> _Задание_:
Ответьте на вопросы по отрывку о представлениях и ощущениях, приведенному ниже.
1. Из чего, согласно отрывку, состоит человек?
2. В каком смысле наше представление о Солнце есть Солнце?
3. Между чем, по словам автора отрывка, нет никакой разницы?

> _Отрывок_:
Одна вещь напоминает нам другую лишь по соотношению ее с той, какую она напоминает, лишь потому, что обе вещи — две причины приблизительно одинаковые и равные, из которых настоящая должна произвести приблизительно те же действия, что и прошедшая, вызвать то же движение в фибрах нашего мозга, то же действие в составляющих нас частях, действие всегда вызываемое частицами, находящимися вовне, путем постоянного их сцепления с нашими частицами.

Нет никого, кто сомневался бы в действии внешних частиц на наши части и в действии наших частей одна на другую, и если это двойное действие не составило всего человека в глазах философии, то это объясняется тем, что мы отделили от него человека и не увидели того, что так просто было увидеть: что оно — наши представления, наши мысли, наши ощущения, всякие наши способности, все наше мы.

Мы искали человека вне человека, ища его вне механизма его тела; мы не постигли, что его состав из плоти, крови, костей, фибр, нервов целиком делал его тем, что он есть, что это — всё его, что существует, даже его чувствительность. Не удивительно после этого, что все наши способности оказались для нас тайными.

Наши представления и ощущения и их предметы — одно и то же, но не в том смысле, разумеется, чтобы представление наше, например, о Солнце было самим Солнцем, а в том, что оно — Солнце, поскольку в нас есть нечто от Солнца. Объяснение это надлежит запомнить.

Нет никакой разницы между тем, чтобы испытывать ощущение чего-либо и знать, что его испытываешь, между тем, чтобы обжечься и знать, что обжигаешься.

Если бы мы сообразили, несмотря на видимое «я», отличающее нас от прочих существ, что мы — состав из всего чувственного, что мы связаны со всем, что существует, что мы составляем единое с этим всем, хотя и отделены по видимости ото всего, мы перестали бы рассматривать себя как существа совершенно отличные друг от друга, а следовательно, и полагать, что мы и внешние предметы, что наши ощущения и предметы, их вызвавшие, не вполне одно и то же.

> _Записанные сведения_:
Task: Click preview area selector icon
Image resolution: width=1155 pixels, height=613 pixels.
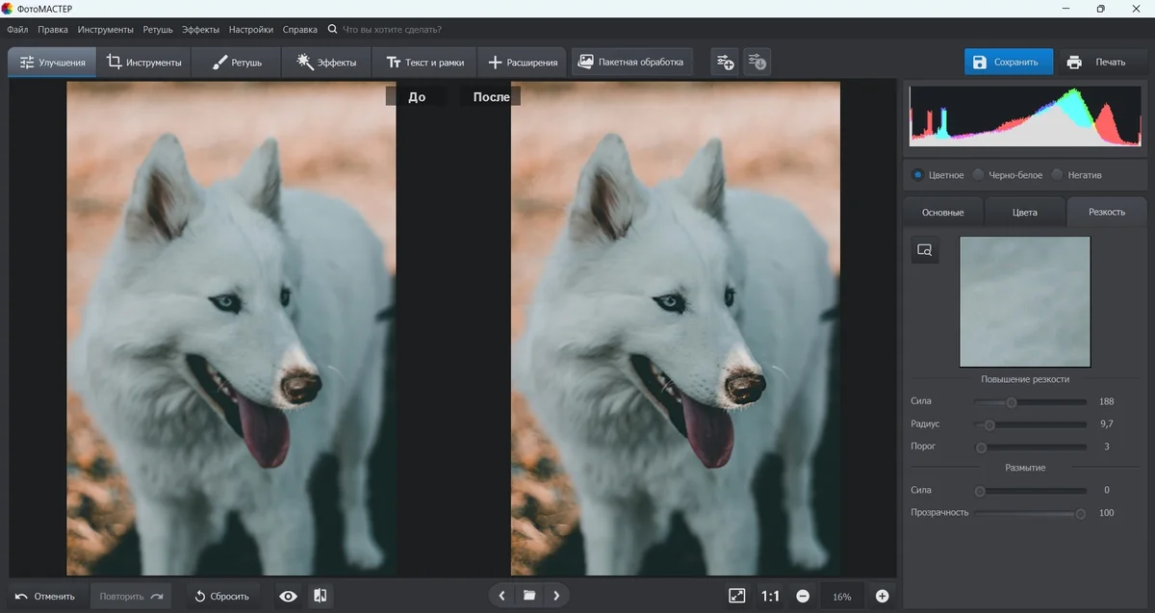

> _Ответ_:
1. Человек состоит из плоти, крови, костей, фибр и нервов.
2. Оно есть Солнце постольку, поскольку в нас есть нечто от Солнца.
3. Нет никакой разницы между тем, чтобы испытывать ощущение чего-либо и знать, что его испытываешь, то есть между тем, чтобы обжечься и знать, что обжигаешься.